Please transcribe the passage on mixtures and solutions word for word, from "For 50g of water" to "solution cools? Explain.".

■ **Extract provided**:
******

11. You are given a mixture of sand, common salt and naphthalene (Fig. 5.25a). The Fig. 5.25b depicts various steps used to separate the components of this mixture. Identify and write down the correct sequence of separation techniques.
Answer:
- Sublimation (Step 1): Heat the mixture to turn naphthalene into gas and collect it.
- Dissolution and Filtration (Step 3): Mix the remaining sand and salt in water. Filter it to get the sand out.
- Evaporation (Step 2): Heat the salt water to get the solid salt back
12. Why is distillation an effective method for separating a mixture of water and acetone?
Answer: Distillation works well because water and acetone have different boiling points. Acetone boils at a much lower temperature (56°C) than water (100°C). When heated, acetone turns to vapor first, which is then cooled and collected separately.
13. Answer the following questions with the help of the data given in Table 5.4.
(i) What mass of potassium nitrate would be needed to prepare its saturated solution in 50 g of water at 40 °C?
Answer: Potassium Nitrate at 40°C
Table says: 62g is needed for 100g of water.
For 50g of water (half the amount), you need half the salt: 31g.
(ii) A student makes a saturated solution of potassium chloride in water at 80 °C and leaves the solution to cool at room temperature (25 °C). What would she observe as the solution cools? Explain.
Answer: Cooling Potassium Chloride
Observation: Crystals of potassium chloride will start to appear.
Explanation: Solubility decreases as temperature drops. Since the water cannot hold as much salt at 25°C as it did at 80°C, the extra salt "comes out" as crystals.
(iii) What is the effect of a change in temperature on the solubility of salts? Also, compare the changes in the solubility of the four given salts with increasing temperature from 10 °C to 80 °C.
Answer: Effect: Generally, solubility increases when temperature increases.
Comparison: Potassium nitrate shows the biggest increase (from 21g to 167g). Sodium chloride shows almost no change (it stays around 36-37g).
14. Three students, A, B and C, are preparing sugar solutions for an
experiment:
- Student A dissolves 20 g of sugar in 80 g of water.
- Student B dissolves 20 g of sugar in 100 g of water.
- Student C dissolves 30 g of sugar in 80 g of water.
(i) Calculate the mass percentage (% m/m) concentration of sugar in each student’s solution.
Answer:
Calculate Mass Percentage
Formula: (Mass of sugar / Total mass of solution) x 100
Student A: (20 / 100) x 100 = 20%
Student B: (20 / 120) x 100 = 16.6%
Student C: (30 / 110) x 100 = 27.2%
(ii) Whose solution is the most concentrated? Explain why
Answer:
Most Concentrated Solution
Student C's solution is the most concentrated. This is because it has the highest mass of sugar (30g) dissolved in the same amount of water (80g) as Student A, giving it the highest percentage.
15. Examine Fig. 5.26.
(i) Identify the separation technique marked as ‘S’.

******

■ **Source data**:
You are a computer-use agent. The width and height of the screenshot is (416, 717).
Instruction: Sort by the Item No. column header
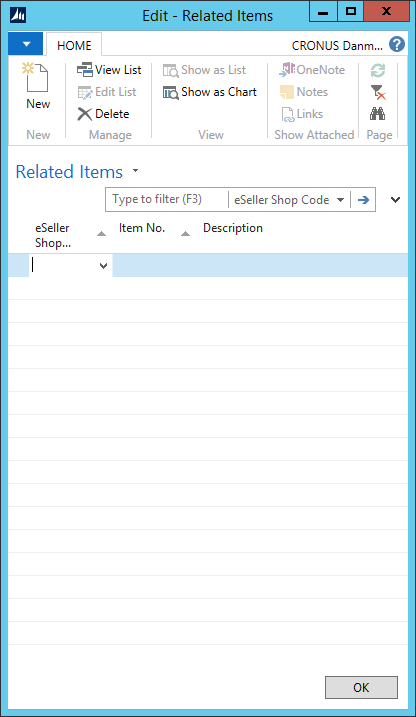(x=142, y=228)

******

■ **Solution to this exercise**:
For 50g of water (half the amount), you need half the salt: 31g.
(ii) A student makes a saturated solution of potassium chloride in water at 80 °C and leaves the solution to cool at room temperature (25 °C). What would she observe as the solution cools? Explain.